** YOUR TASK **
Would you please copy each line of the data in which the string "description" occurs?

[Saved data entries]
= = = = = = =
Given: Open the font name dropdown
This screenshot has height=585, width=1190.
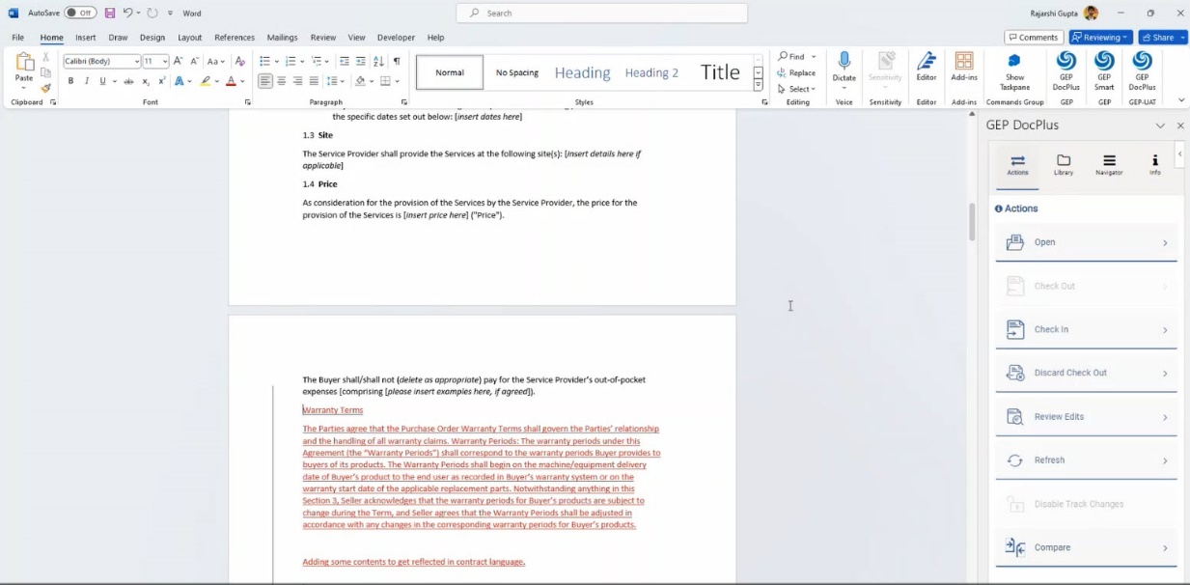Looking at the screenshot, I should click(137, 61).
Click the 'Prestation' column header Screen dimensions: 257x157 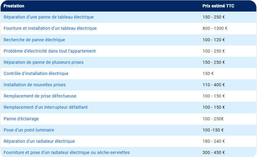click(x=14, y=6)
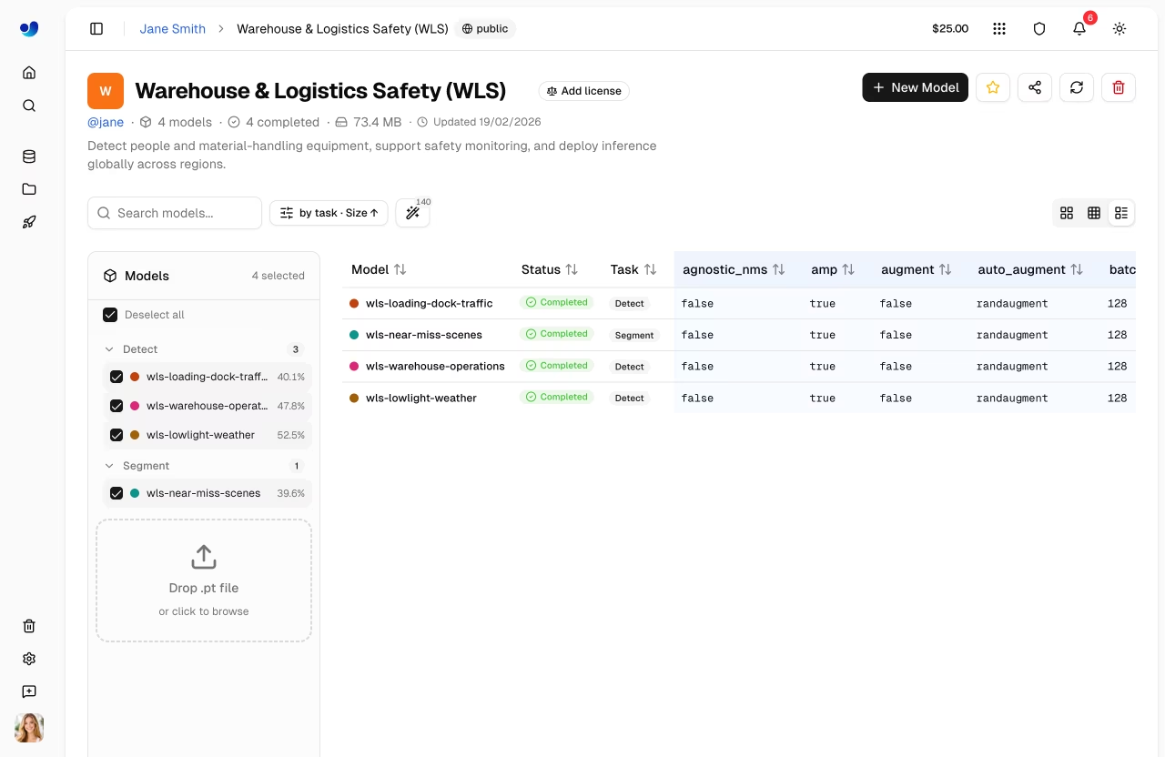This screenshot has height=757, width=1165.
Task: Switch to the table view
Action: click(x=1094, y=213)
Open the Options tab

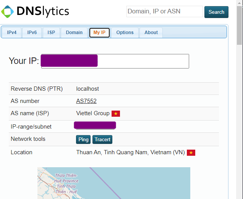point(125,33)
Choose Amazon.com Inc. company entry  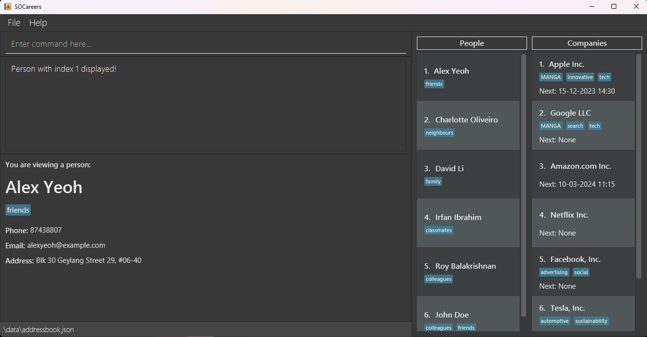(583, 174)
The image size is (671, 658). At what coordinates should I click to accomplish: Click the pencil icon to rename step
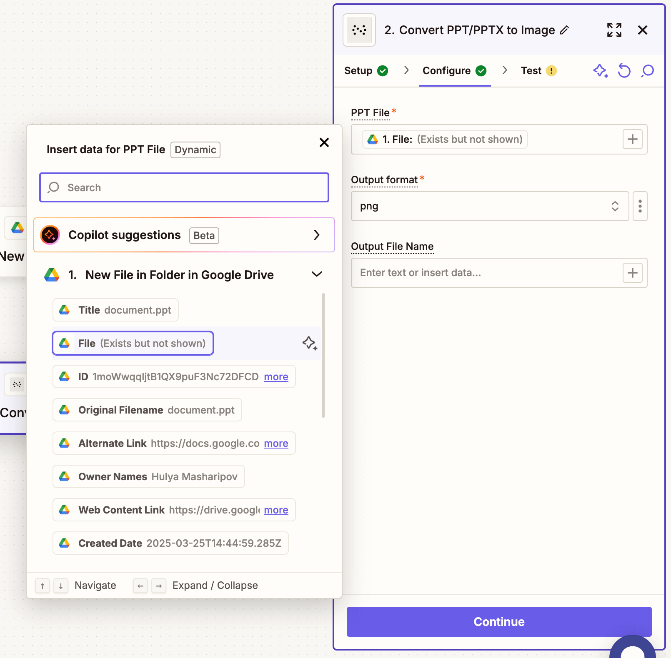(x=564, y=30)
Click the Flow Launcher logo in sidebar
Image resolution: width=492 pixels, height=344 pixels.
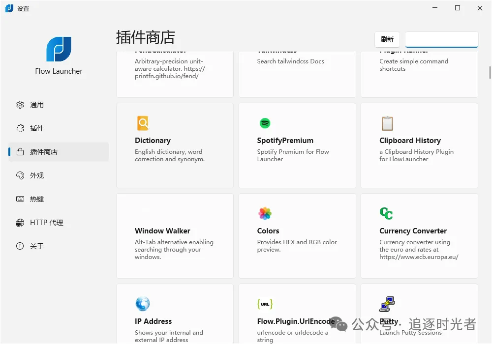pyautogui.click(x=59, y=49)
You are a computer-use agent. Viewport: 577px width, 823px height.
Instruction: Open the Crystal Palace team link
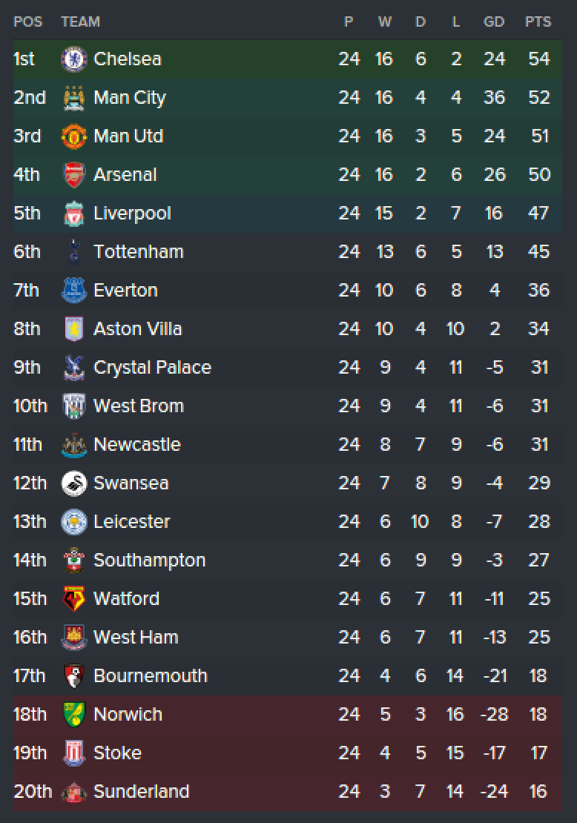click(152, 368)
= = = = = = =
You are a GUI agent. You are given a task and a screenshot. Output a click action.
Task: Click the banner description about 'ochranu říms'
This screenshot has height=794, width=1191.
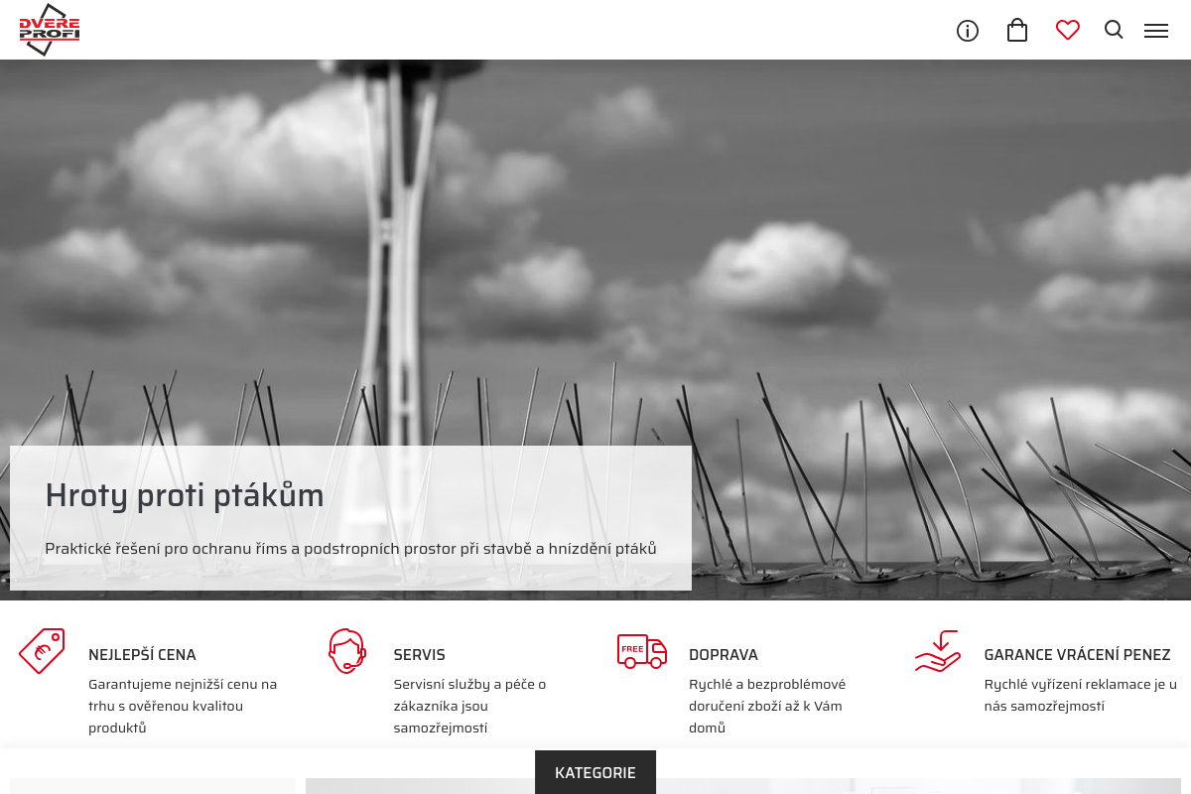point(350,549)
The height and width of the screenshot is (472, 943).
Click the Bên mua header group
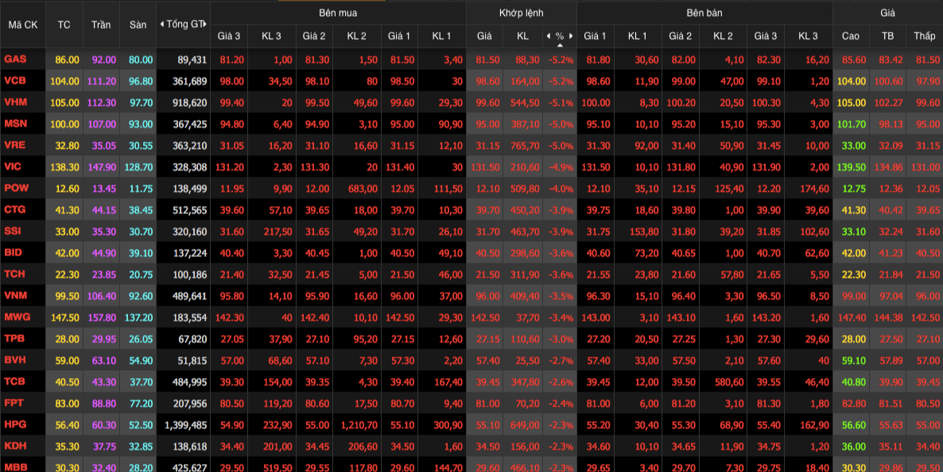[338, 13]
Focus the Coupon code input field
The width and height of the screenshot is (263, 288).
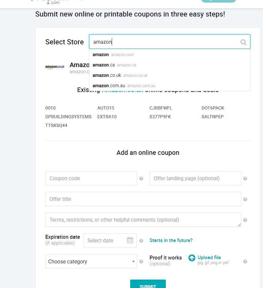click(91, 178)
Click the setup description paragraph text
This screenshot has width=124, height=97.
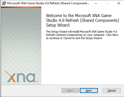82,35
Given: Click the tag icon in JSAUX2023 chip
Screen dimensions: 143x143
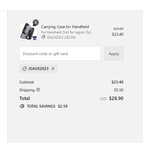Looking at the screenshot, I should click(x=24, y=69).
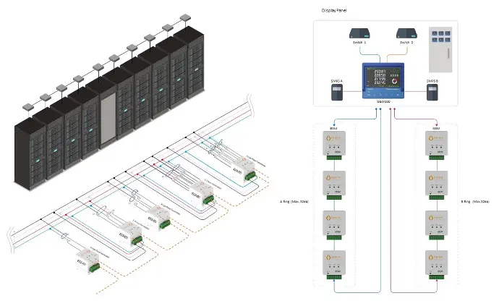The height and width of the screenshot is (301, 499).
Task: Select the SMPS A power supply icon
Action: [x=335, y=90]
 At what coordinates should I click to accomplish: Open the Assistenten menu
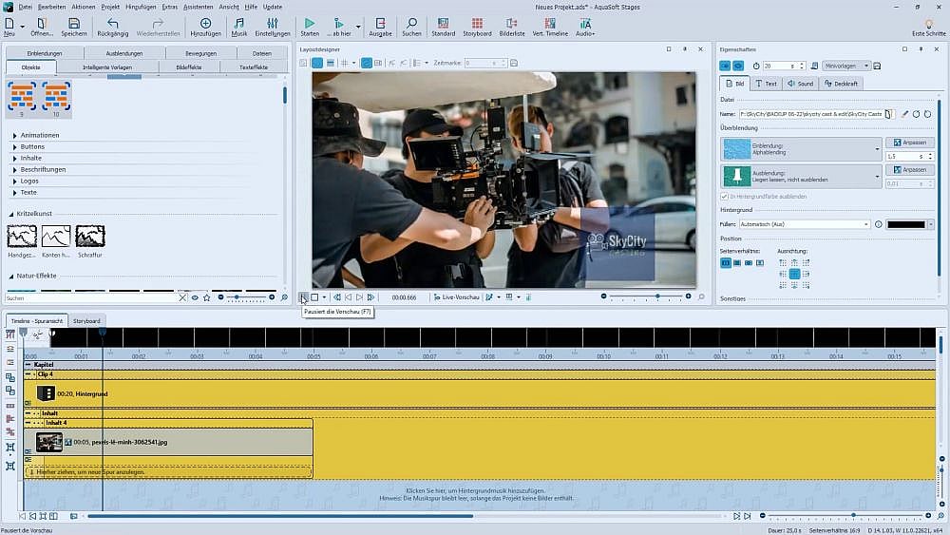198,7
= = = = = = =
** EXPECTED ANSWER **
Task: Click the banner description about 'ochranu říms'
Click the setup description paragraph text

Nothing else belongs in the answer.